=== Begin Enclosure ===
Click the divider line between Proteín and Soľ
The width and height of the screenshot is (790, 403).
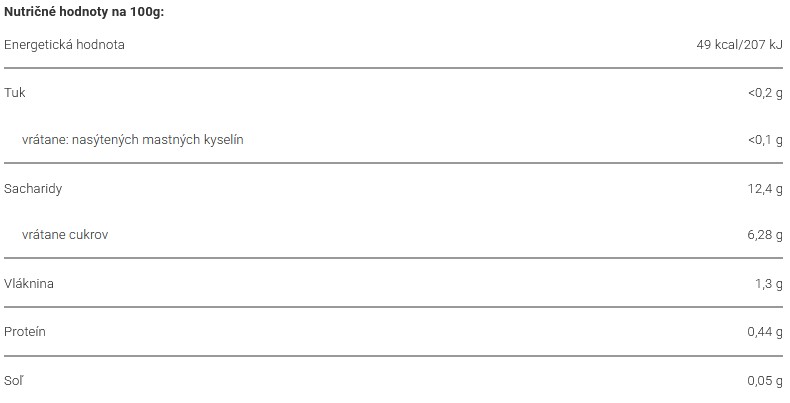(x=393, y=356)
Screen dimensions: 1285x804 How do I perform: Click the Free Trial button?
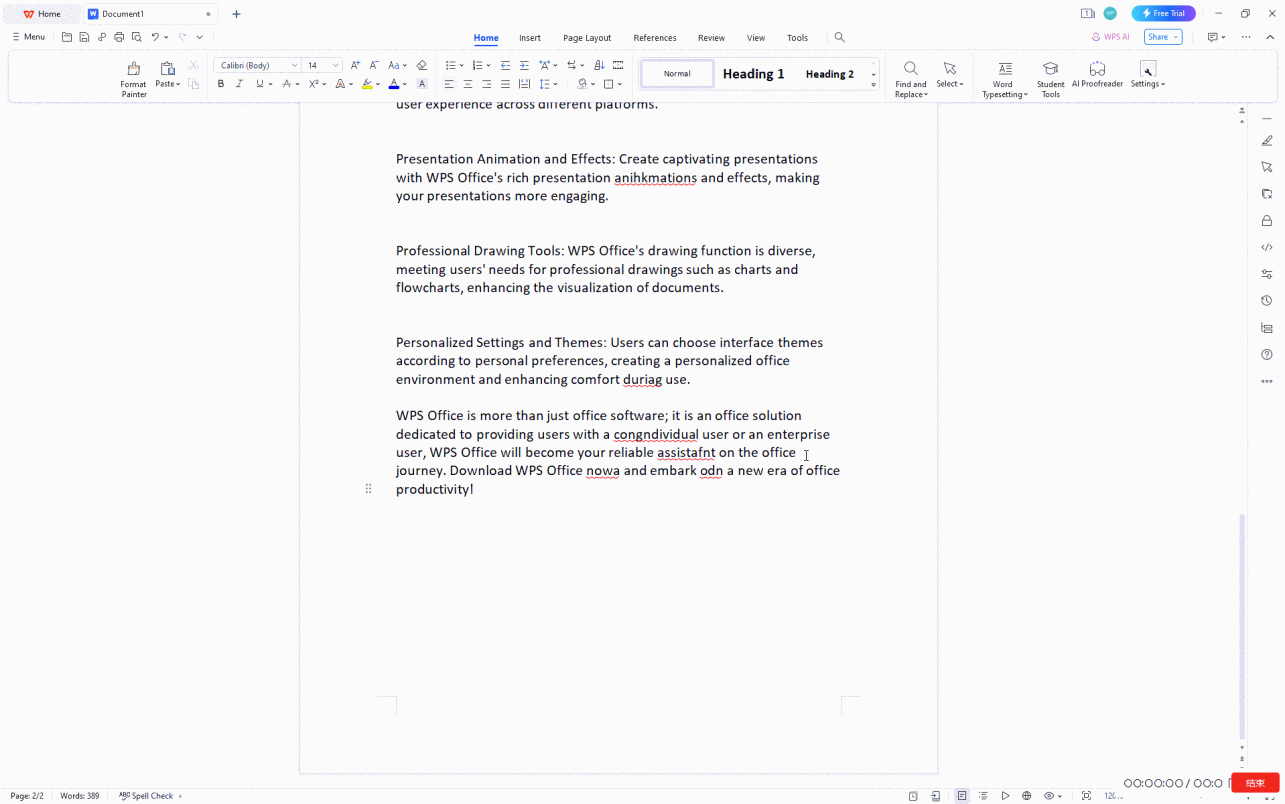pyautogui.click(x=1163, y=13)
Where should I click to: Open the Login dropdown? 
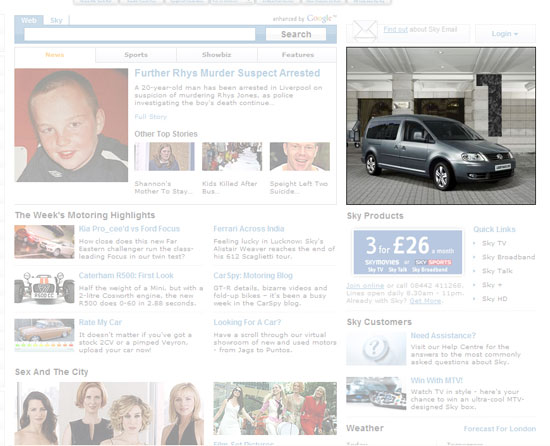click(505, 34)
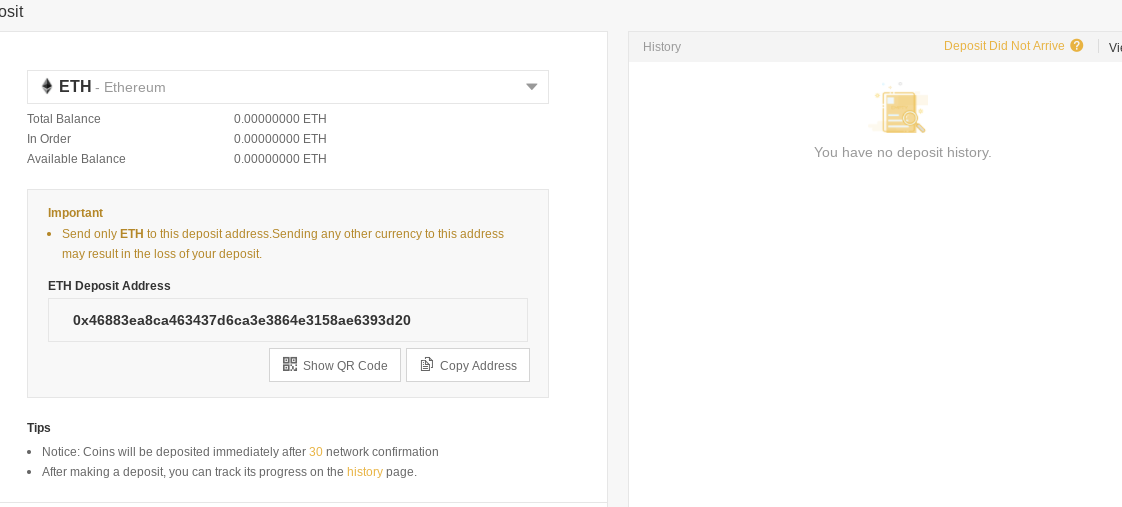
=== End Enclosure ===
Task objective: Print the full listing above again with exact wording and no images.

Answer to this exercise:
Click the divider line between Proteín and Soľ
The width and height of the screenshot is (790, 403).
(x=393, y=356)
Screen dimensions: 1285x804 How do I perform: Click the Free Trial button?
pyautogui.click(x=1163, y=13)
Where should I click to: Open the Login dropdown? 
click(505, 34)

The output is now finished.